--- TASK DESCRIPTION ---
Find the line with "Hormuz (547, 1562)" in the data below. Repeat it and every line after it up to the end, exactly, but drop the pictures.

--- AVAILABLE RECORDS ---

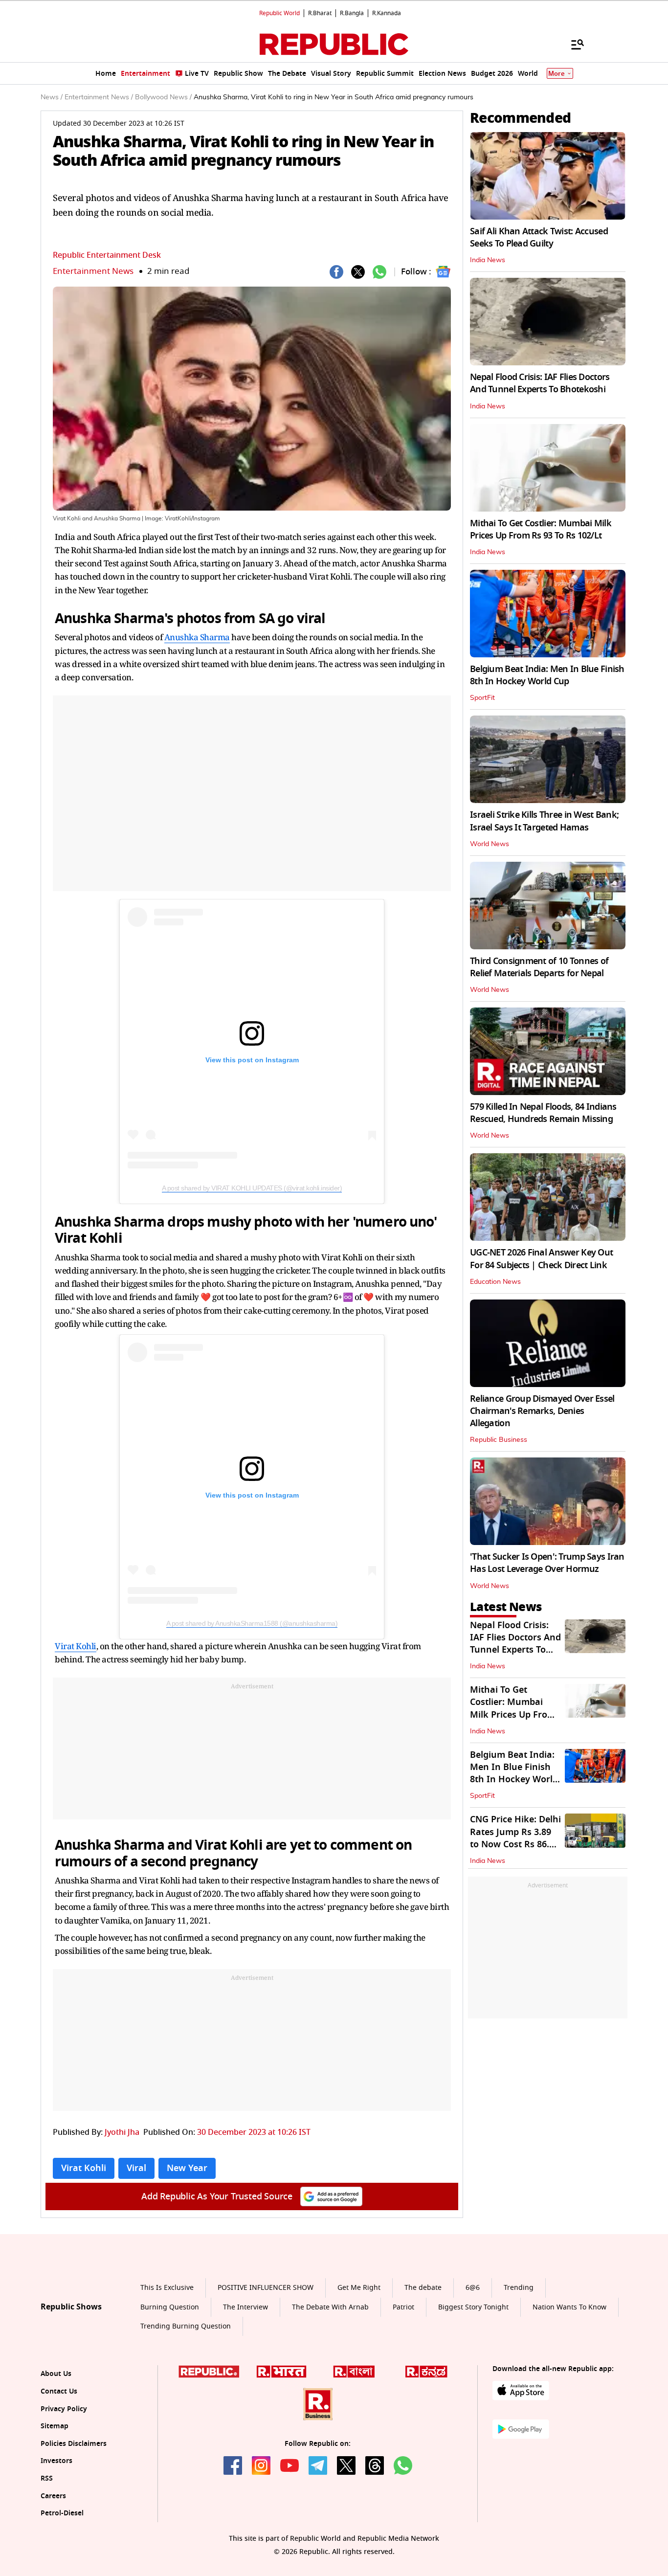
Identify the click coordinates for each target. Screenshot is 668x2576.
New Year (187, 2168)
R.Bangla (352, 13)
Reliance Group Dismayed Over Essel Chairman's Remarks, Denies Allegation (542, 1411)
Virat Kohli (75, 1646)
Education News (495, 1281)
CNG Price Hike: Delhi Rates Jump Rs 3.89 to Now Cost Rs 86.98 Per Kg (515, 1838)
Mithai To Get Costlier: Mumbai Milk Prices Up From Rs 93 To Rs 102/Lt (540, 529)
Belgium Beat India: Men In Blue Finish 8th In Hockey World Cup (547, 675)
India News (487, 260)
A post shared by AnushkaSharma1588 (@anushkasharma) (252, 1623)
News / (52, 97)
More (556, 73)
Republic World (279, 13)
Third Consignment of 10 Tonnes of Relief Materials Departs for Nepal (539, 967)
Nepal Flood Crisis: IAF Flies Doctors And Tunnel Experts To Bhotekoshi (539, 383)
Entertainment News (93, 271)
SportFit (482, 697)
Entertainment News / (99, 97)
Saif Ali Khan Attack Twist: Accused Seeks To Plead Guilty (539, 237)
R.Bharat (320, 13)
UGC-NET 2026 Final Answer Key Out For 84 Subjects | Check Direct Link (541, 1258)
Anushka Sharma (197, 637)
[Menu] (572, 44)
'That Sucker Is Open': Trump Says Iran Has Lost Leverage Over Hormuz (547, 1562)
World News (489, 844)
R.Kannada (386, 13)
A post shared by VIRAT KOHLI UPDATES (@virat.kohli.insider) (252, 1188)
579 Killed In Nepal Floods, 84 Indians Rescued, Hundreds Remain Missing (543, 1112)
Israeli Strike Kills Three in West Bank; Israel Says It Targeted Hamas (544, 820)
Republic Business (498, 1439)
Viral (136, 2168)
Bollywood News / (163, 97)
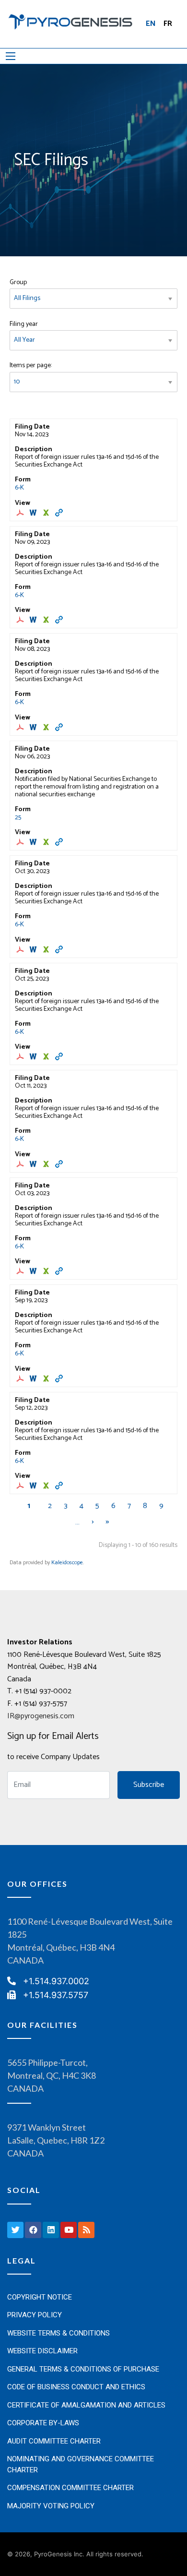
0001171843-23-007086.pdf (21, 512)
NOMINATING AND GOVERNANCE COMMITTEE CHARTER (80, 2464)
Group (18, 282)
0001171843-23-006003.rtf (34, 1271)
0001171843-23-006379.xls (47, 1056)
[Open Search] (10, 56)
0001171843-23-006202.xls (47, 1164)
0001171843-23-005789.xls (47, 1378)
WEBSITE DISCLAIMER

--- WRITTEN ANSWER ---
'That Sucker Is Open': Trump Says Iran Has Lost Leverage Over Hormuz (547, 1562)
World News (489, 844)
R.Kannada (386, 13)
A post shared by VIRAT KOHLI UPDATES (@virat.kohli.insider) (252, 1188)
579 Killed In Nepal Floods, 84 Indians Rescued, Hundreds Remain Missing (543, 1112)
Israeli Strike Kills Three in West Bank; Israel Says It Targeted Hamas (544, 820)
Republic Business (498, 1439)
Viral (136, 2168)
Bollywood News / (163, 97)
0001171843-23-007086.pdf (21, 512)
NOMINATING AND GOVERNANCE COMMITTEE CHARTER (80, 2464)
Group (18, 282)
0001171843-23-006003.rtf (34, 1271)
0001171843-23-006379.xls (47, 1056)
[Open Search] (10, 56)
0001171843-23-006202.xls (47, 1164)
0001171843-23-005789.xls (47, 1378)
WEBSITE DISCLAIMER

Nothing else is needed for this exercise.